I met this kid and he was being bullied by 9 people. I Asked 1 whats going on. They all said another one to bully they all tried hitting me and then my mates which was like 15 of them came in and it was like war all over again.
Why can’t an orphan hit a home run? Because he doesn’t have a home.
You know how on Snapchat "hmu" means hit me up? A school posted "smu." Nikolas Cruz responded.
When the moon hits the earth,
IT Moon-chan kissing Earth-chan.
Q: What did the Iceberg say to the Titanic?
A: I'd hit that.
UGHHHHHHH TODAY WAS TERRIBLE! My wife got hit by a bus!!! And I lost my job as a bus driver!
Driving on a road at night and hit a speed bump. Remember, there are no speed bumps... I hit Bambi!
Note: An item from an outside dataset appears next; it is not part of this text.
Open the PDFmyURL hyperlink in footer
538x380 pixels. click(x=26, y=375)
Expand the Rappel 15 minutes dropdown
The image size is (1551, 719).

If you ever get bored, just hit an orphan. What are they gonna do? Tell their parents?
Your mum is so fat, she gets hit by a parked car!
I was hitting my hand, and my mom asked me what I was doing. I said I'm beating my meat.
Friend: Ooo, I see Jessica.
Me: Nice.
Friend: She got some red on her shirt.
Me: Yeah, that's where the Titanic hit her :///
Q: How to hit an orphan?
A: Hit them with a family tree.
There was once a genie with a 10 foot weenie, and he showed it to the neighbors next door.
They thought it was a snake and hit it with a rake. Now it's only 6.4ft.